■ **What needs to be done**: From the line containing "This screenshot has height=500, width=549." down to the last line of the entries, print each line exactly and leave the pictures out.

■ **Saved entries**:
▬▬▬
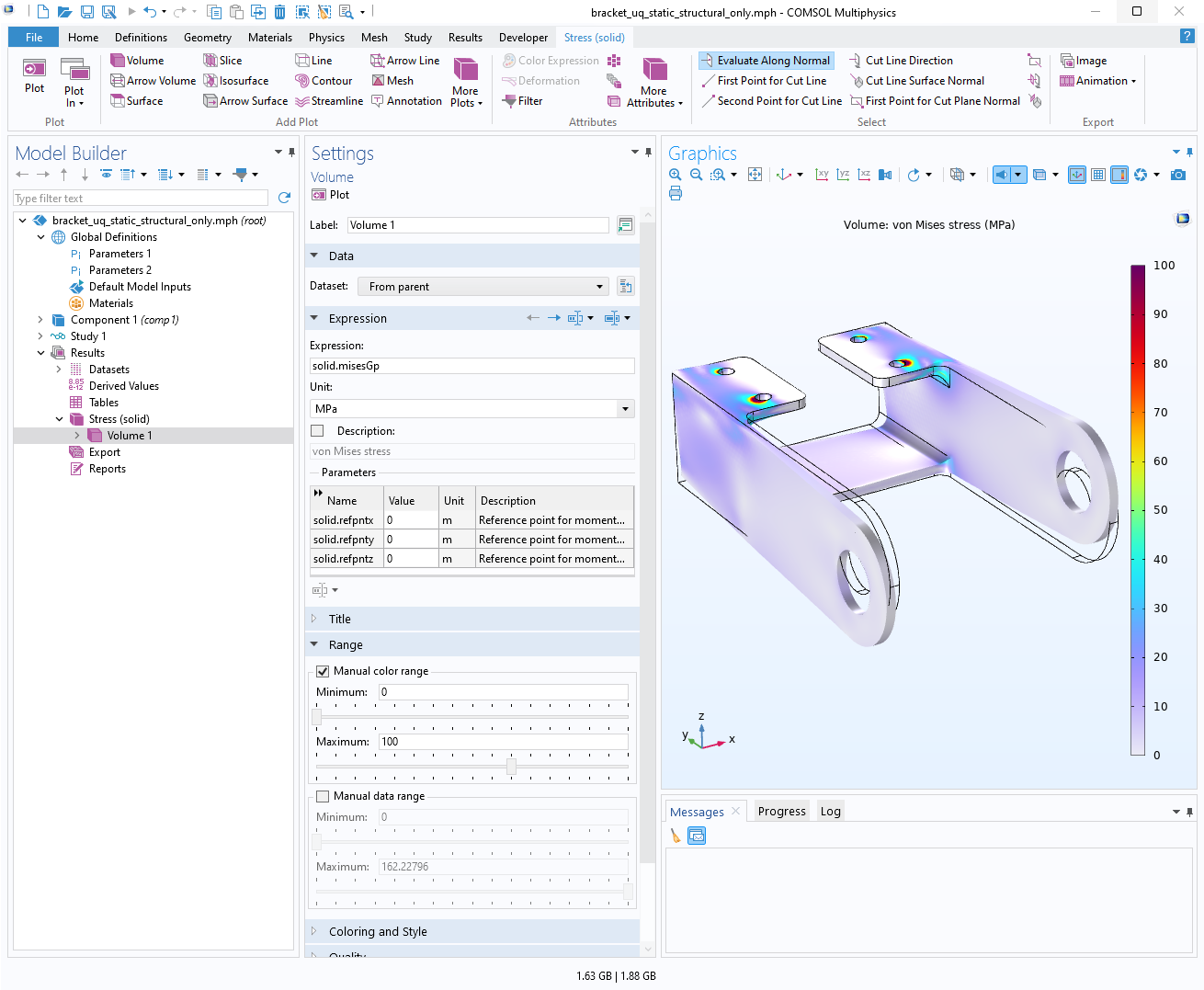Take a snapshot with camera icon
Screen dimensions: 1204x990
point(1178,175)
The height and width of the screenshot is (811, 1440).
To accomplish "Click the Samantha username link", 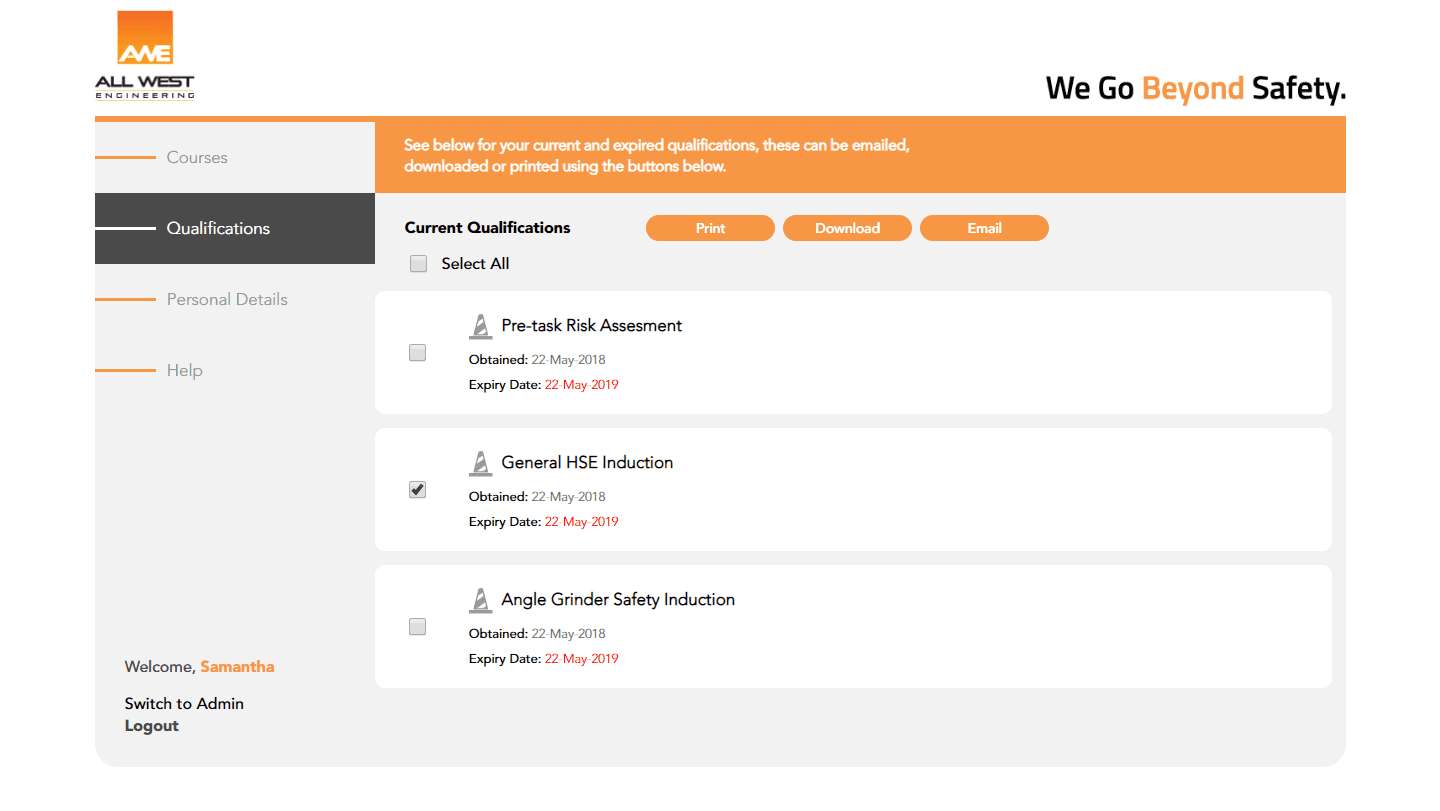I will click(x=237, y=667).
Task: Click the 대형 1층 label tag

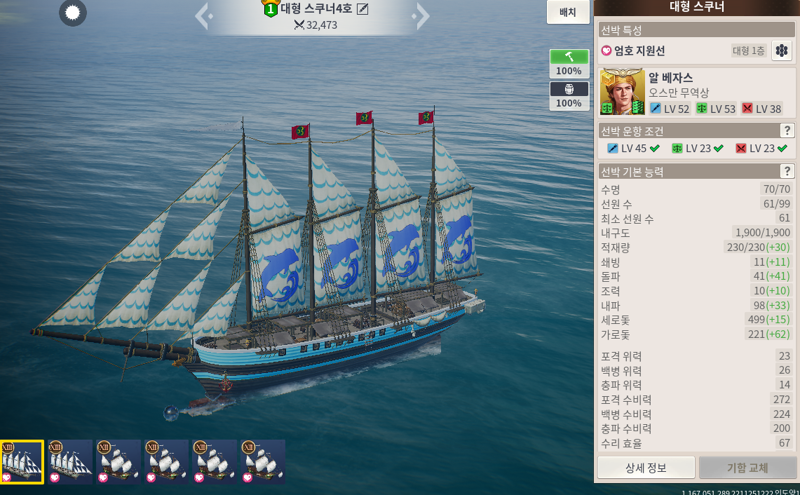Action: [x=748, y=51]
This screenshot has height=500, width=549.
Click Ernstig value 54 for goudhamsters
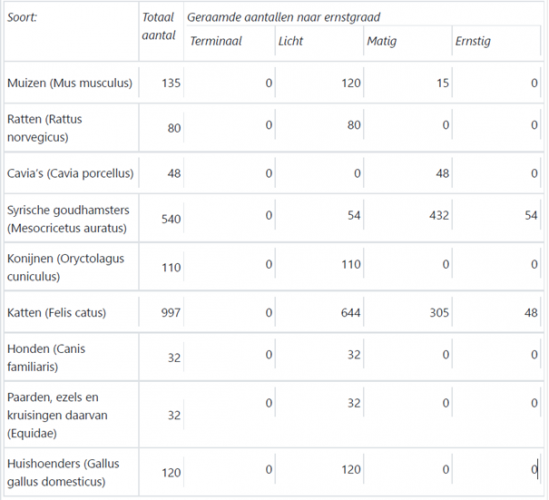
▬▬▬
■ **Result of the task**:
This screenshot has height=500, width=549.
Click Ernstig value 54 for goudhamsters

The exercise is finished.